Sunday 5 October 2014

GONE GIRL REVIEW


THIS REVIEW CONTAINS SPOILERS.

I read Gone Girl when I was going through this huge thriller kick one summer - inhaling all the Thomas Harris and James Patterson I could find, and completely wrecking my attention span in the process - and for a few heady days, it was all I could think about. The prose is beautiful, just lyrical enough, and there was nothing lazy in the machinations of its plot. However, if I could go back, I would have refrained from reading the little review quotes on the first few pages of my copy. They were all talking about the HUGE TWIST. I was constantly alert for this HUGE TWIST, and felt like I was David Tennant in Broadchurch, hired specifically to unspool the thread of this dark incident - to figure out the twist before it was revealed. When the HUGE TWIST came, I was just like, oh. There it is. I was mainly relieved. 

The HUGE TWIST is that Nick Dunne didn't callously murder his "New York wife", Amy; she removed herself, to teach him a lesson. We learn this halfway through the book and film. In a clumsier author's hands, this would just be rude, frankly - a cruel "it was all just a dream" tactic, for shock and not much else. The first chapter where Amy reveals her plans is one of my favourite things, not least for the "cool girl" rant that helps wash away the bitter aftertaste of Nick's casual misogyny. I was so interested to see how they handled the twist in the film, because in the book it's easier to move from narrator to narrator, our narrow focus tilted this way and that by the warring parties. 

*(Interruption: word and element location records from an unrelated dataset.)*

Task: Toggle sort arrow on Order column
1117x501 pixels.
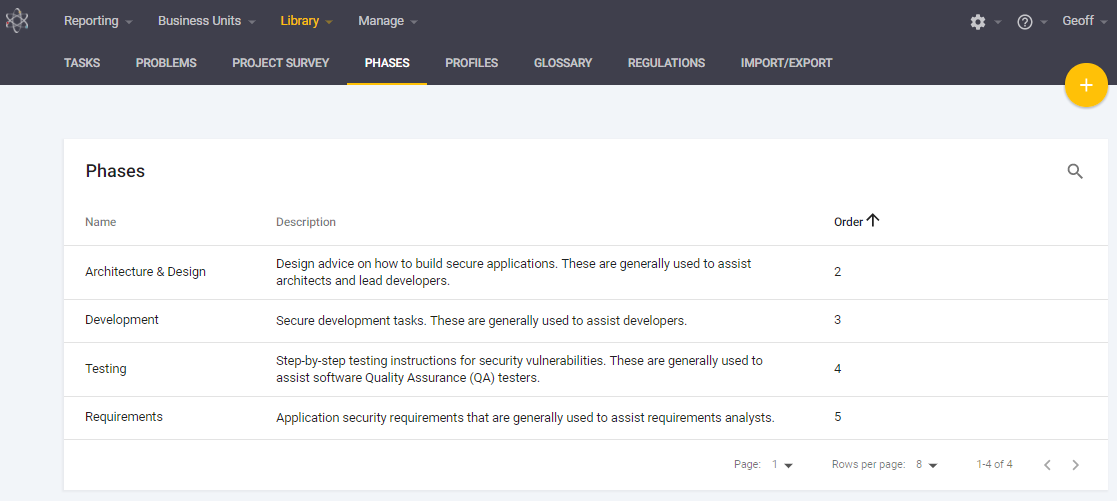Action: tap(873, 221)
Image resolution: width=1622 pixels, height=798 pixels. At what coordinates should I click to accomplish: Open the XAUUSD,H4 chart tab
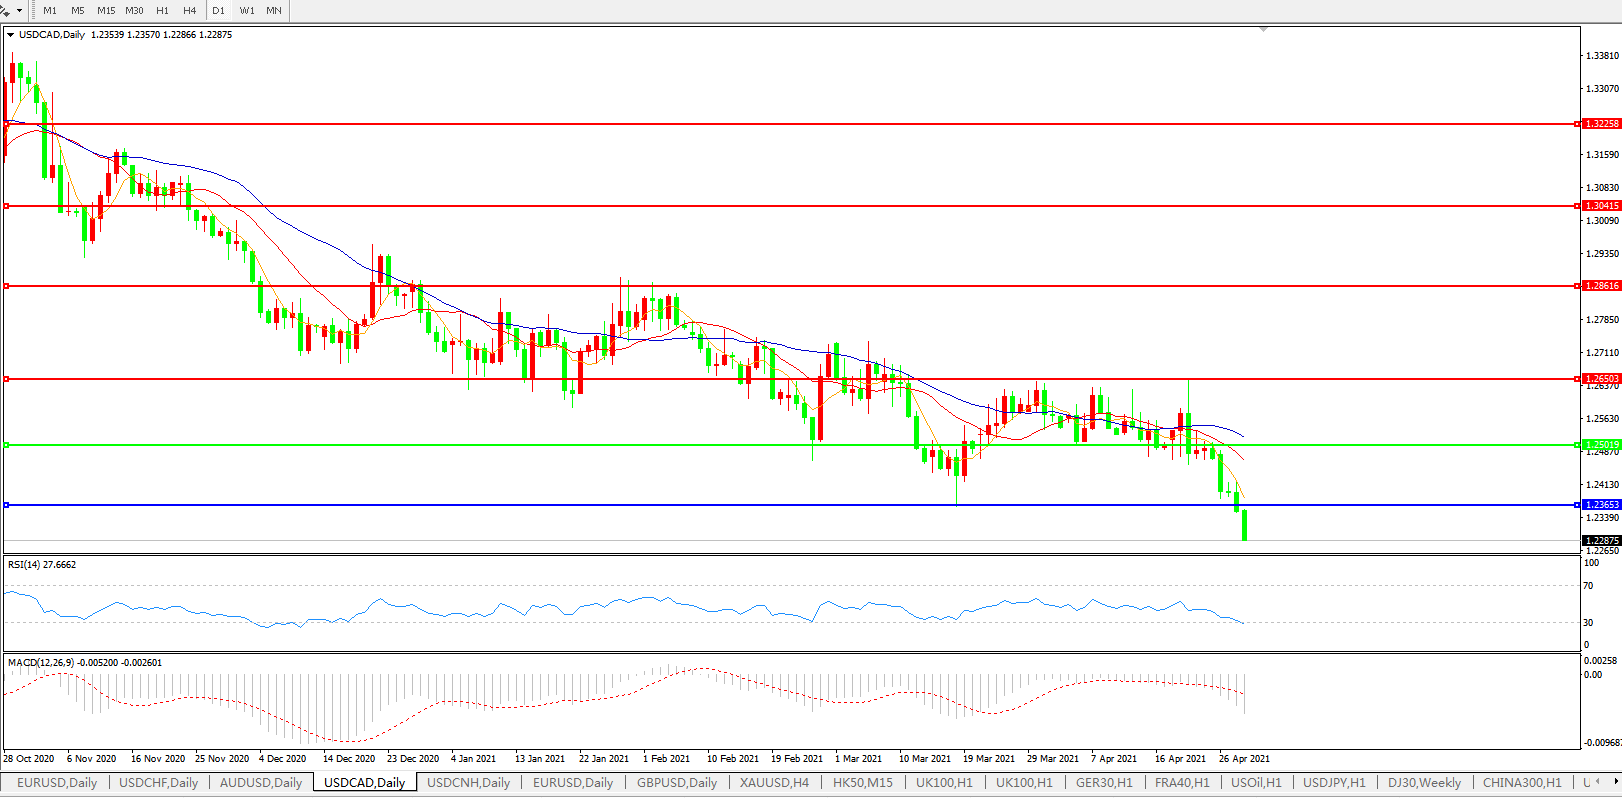[x=774, y=783]

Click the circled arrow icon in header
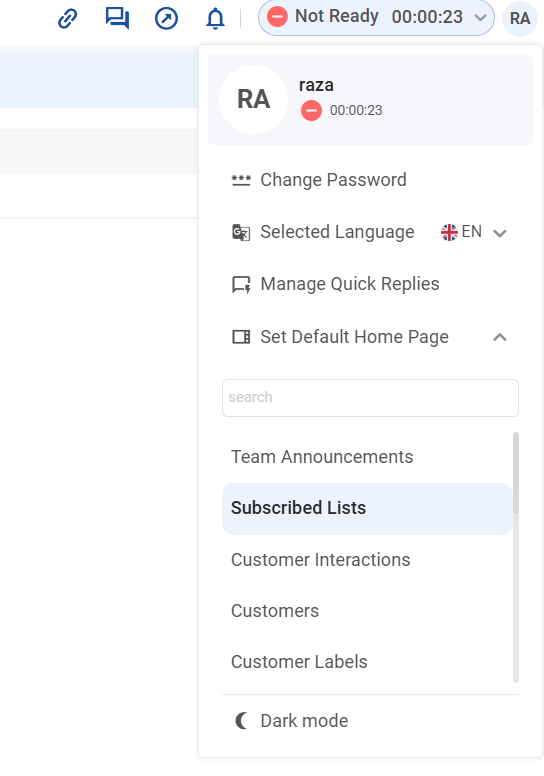166,19
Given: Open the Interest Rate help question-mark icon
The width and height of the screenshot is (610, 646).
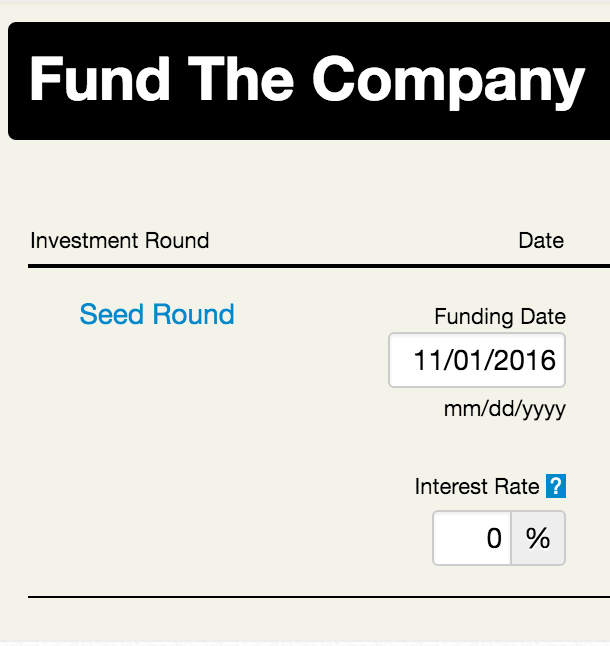Looking at the screenshot, I should [x=556, y=486].
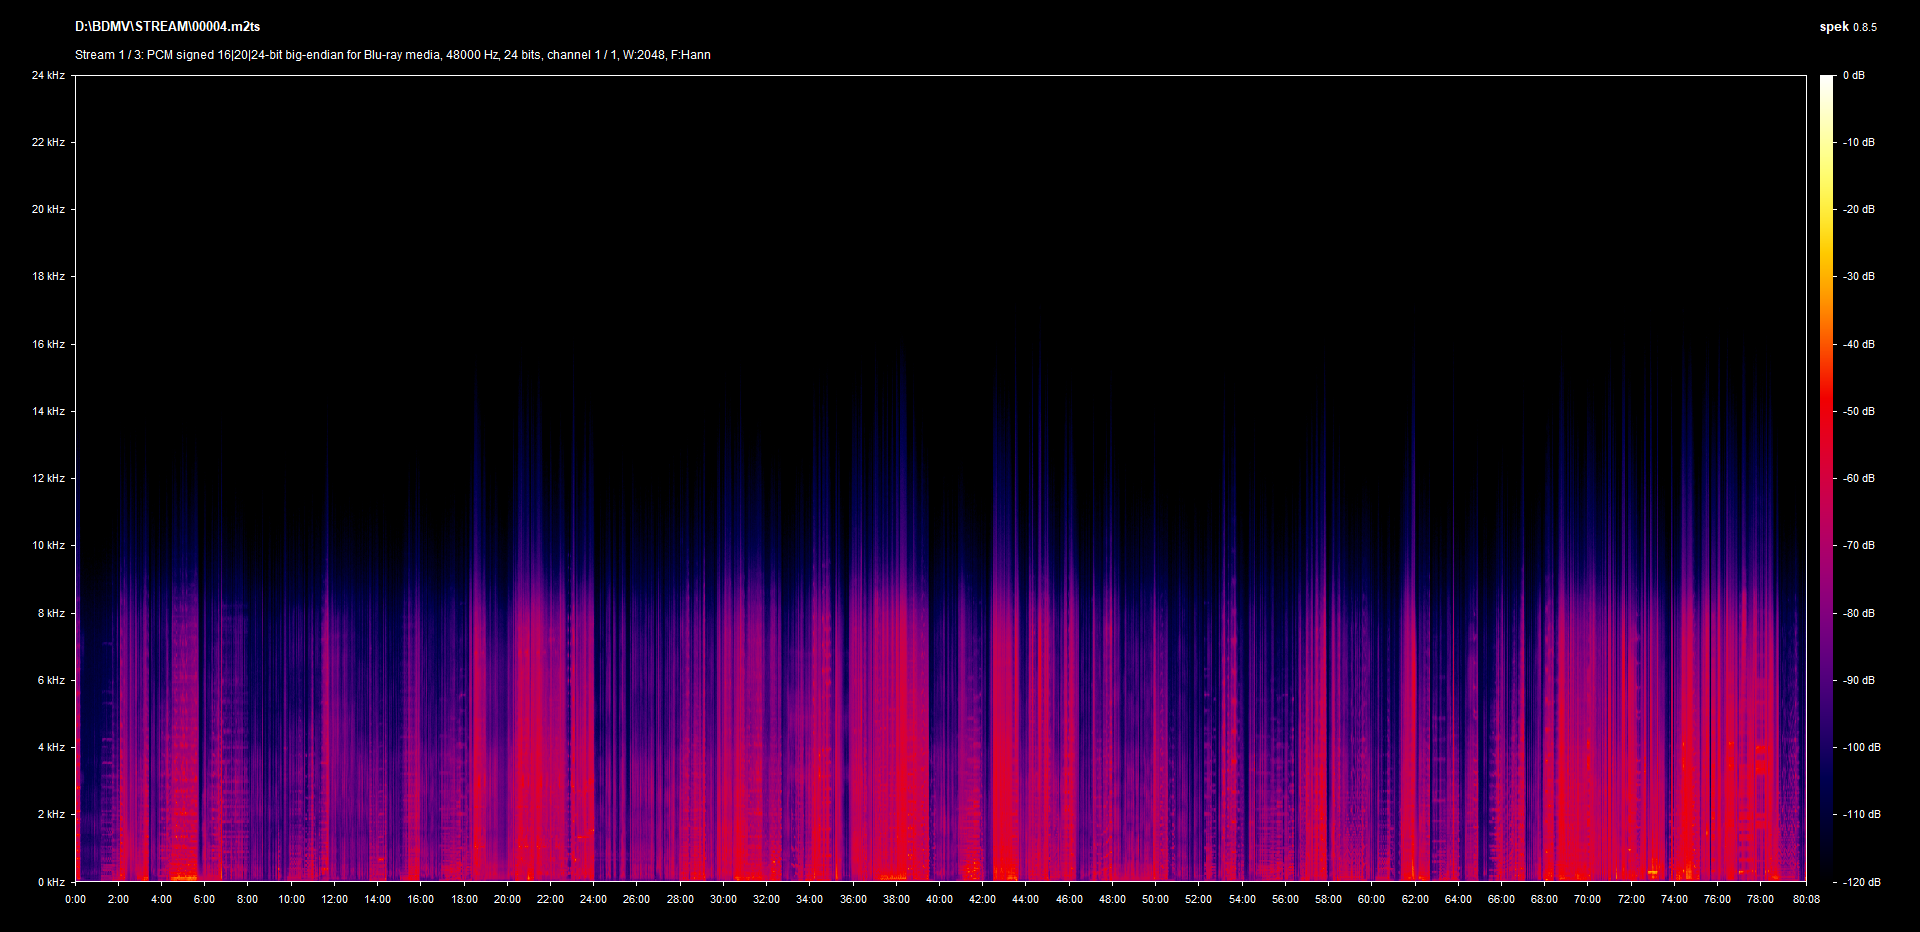Image resolution: width=1920 pixels, height=932 pixels.
Task: Click the -120 dB color scale label
Action: point(1861,882)
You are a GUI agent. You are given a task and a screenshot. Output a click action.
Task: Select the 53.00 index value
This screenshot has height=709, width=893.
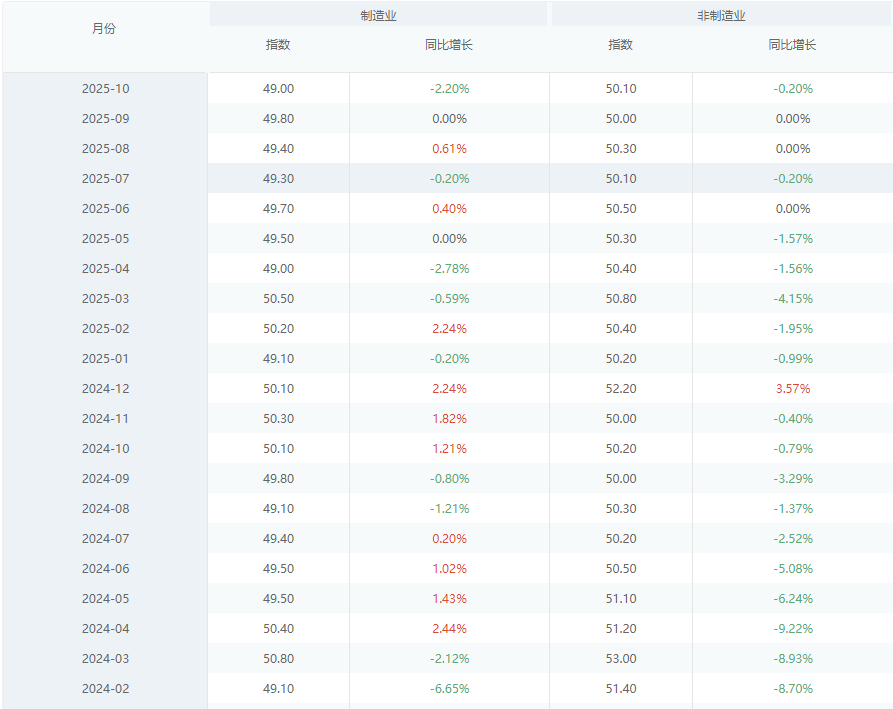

The first half of the film, pre-twist, follows the book closely. One of the things I was most excited about was to see how Fincher captured suburbia, and he didn't disappoint: his shots all looked like something from Arcade Fire's The Suburbs album booklet, all angles, with clear, crisp colours and liquidy lighting. If The Social Network was a wash of yellow, Gone Girl is pale, soft blue, the shade of sky and lake. We follow Ben Affleck as Nick, who remains peculiarly unaffected by his wife's disappearance, moving through this landscape with the broad confidence of the popular guy in high school. Affleck is so, so good as Nick - I didn't particularly like his character in the book, but something about seeing his inappropriate grins and ridiculous remarks play out in front of you makes it hard not to like him. The whole cinema was laughing at him in a sort of fond way every time he said anything.